Oggi parliamo virtualmente (tutti davanti ad una tazza di tè e a dei pasticcini, al caldo del camino) di un romanzo che ho divorato, ambientato nell’Inghilterra vittoriana di David Copperfield, incentrato sulla resilienza e sulla forza delle donne, ed ispirato ad una struttura realmente esistita.

La fondatrice di Urania Cottage è Angela Burdett-Coutts, una ricca ereditiera costantemente perseguitata da Richard Dunn, un uomo assolutamente non in grado di accettare un rifiuto, oltretutto oltraggioso per l’epoca, e che appare quale una presenza costante lungo l’intera narrazione; Martha e Josephine, nonostante le passate vicende personali, cercano di costruirsi una vita dignitosa intrecciando le loro vite in tutto il romanzo e costituendone quindi delle colonne portanti. A vigilare sull’intera vita del cottage incontriamo la figura di Mrs Holdsworth, una diligente ed instancabile vedova che ricopre il ruolo di direttrice ma che, sotto una corazza di integerrima correttezza, nasconde i proprio dolori e le proprie debolezze.

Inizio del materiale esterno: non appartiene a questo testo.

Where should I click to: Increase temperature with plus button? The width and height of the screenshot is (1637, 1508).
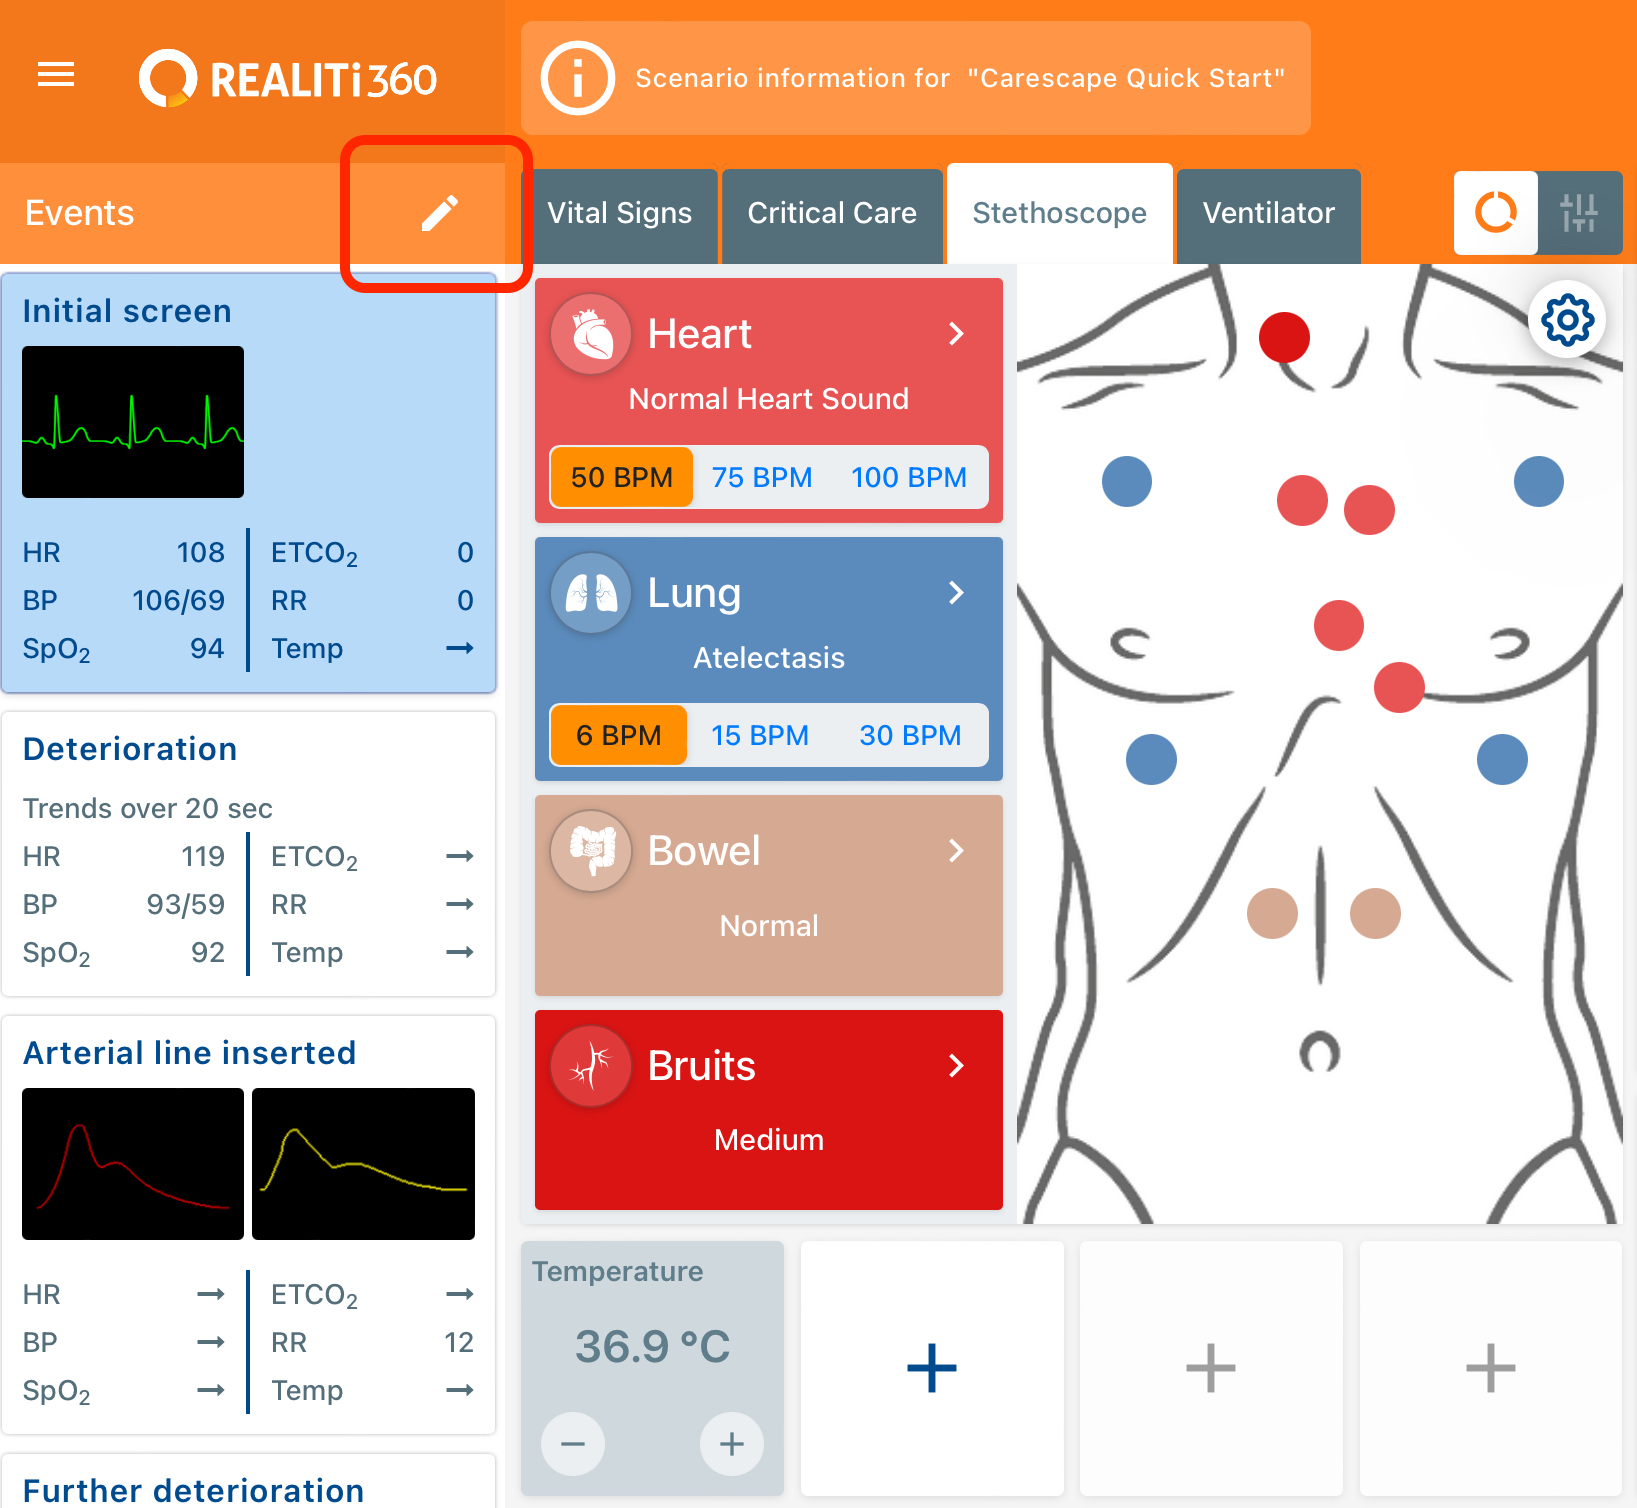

Tutte le ragazze che passano dal cottage sono accompagnate da un passato pesante e complicato e il loro ingresso nella struttura viene offerto quale possibilità di redenzione: la prima ad entrarvi sarà proprio Martha, la quale sogna l’Australia ma non prima di aver ritrovato la sorella minore Emily, della quale da tempo non ha più alcuna notizia, portandoci quindi un’altra figura la cui vita andrà ad intrecciarsi a quelle della altre protagoniste , tutte al femminile.

La vita al cottage risulta essere molto ritirata, al punto da pretendere un reale isolamento da parte delle ospiti, le quali hanno davanti a sè delle giornate scandite dalle attività quotidiane e da istruzioni ben definite, con la precisa regola di non condividere mai e con nessuno le motivazioni che le hanno portate alla struttura, al fine di poter ricominciare lasciandosi tutto alle spalle.

E ora veniamo all’aspetto storico che ha ispirato il romanzo: nel novembre del 1847, a Londra, Charles Dickens inaugura Urania Cottage, una “Home for Homeless Women”, quindi una sorta di rifugio che riveste anche una funzione di esperimento sociale, una dei cui membri del comitato è realmente la Angela Burdett-Coutts del romanzo. Le attività precipue della struttura sono indirizzate al recupero delle giovani donne della classe operaia che, pur uscite da istituti penali, risultano essere meritevoli di un’altra possibilità, motivo per il quale viene loro impartito un insegnamento di base ed educate alle arti domestiche, in maniera tale da consentire loro una futura occupazione, un matrimonio oppure un espatrio presso le terre coloniali. Tale realtà salvò molte donne, personalmente selezionate da Dickens, da una vita di violenze, di miseria e di prostituzione, fornendo quindi al lettore una chiara visione di quella che poteva essere la vita di una donna nel periodo vittoriano, spesso osannato nelle ambientazioni di molti testi ma spesso pericoloso per le donne che non avevano alle spalle un sufficiente background familiare.

Il romanzo è bellissimo, scorre alla velocità della luce, lo si divora in breve tempo e, nel mentre si gode della narrazione, si approfondisce uno spaccato storico realmente esistito e che, almeno per quanto mi riguarda, mi ha sempre affascinata (sarà l’amore che ho sempre provato per le opere di Dickens…).